● **DATA**

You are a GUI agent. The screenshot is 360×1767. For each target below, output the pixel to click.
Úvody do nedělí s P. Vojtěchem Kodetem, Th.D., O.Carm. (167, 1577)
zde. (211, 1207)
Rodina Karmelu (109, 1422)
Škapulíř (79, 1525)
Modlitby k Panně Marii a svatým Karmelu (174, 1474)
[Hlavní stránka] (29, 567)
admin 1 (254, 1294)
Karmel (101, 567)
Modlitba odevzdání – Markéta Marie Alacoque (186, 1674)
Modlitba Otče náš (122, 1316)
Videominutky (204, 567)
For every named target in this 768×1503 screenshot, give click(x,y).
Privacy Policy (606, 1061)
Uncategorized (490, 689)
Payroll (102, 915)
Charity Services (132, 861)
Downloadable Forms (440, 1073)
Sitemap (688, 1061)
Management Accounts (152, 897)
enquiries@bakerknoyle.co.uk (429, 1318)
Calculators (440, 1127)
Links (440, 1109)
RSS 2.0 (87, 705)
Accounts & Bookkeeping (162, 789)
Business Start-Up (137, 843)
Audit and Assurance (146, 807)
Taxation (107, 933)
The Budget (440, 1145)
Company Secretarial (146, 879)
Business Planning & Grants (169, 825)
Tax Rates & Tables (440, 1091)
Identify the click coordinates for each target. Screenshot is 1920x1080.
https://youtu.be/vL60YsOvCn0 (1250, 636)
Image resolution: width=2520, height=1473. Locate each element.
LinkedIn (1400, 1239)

● **PROBLEM STATEMENT**
Transcribe the material exactly, stopping after the "Links (440, 1109)" line.

● **RESULT OF THIS TASK**
You are a GUI agent. The screenshot is 360×1767. For each target below, output the pixel to click.
Úvody do nedělí s P. Vojtěchem Kodetem, Th.D., O.Carm. (167, 1577)
zde. (211, 1207)
Rodina Karmelu (109, 1422)
Škapulíř (79, 1525)
Modlitby k Panně Marii a svatým Karmelu (174, 1474)
[Hlavní stránka] (29, 567)
admin 1 (254, 1294)
Karmel (101, 567)
Modlitba odevzdání – Markéta Marie Alacoque (186, 1674)
Modlitba Otče náš (122, 1316)
Videominutky (204, 567)
For every named target in this 768×1503 screenshot, give click(x,y).
Privacy Policy (606, 1061)
Uncategorized (490, 689)
Payroll (102, 915)
Charity Services (132, 861)
Downloadable Forms (440, 1073)
Sitemap (688, 1061)
Management Accounts (152, 897)
enquiries@bakerknoyle.co.uk (429, 1318)
Calculators (440, 1127)
Links (440, 1109)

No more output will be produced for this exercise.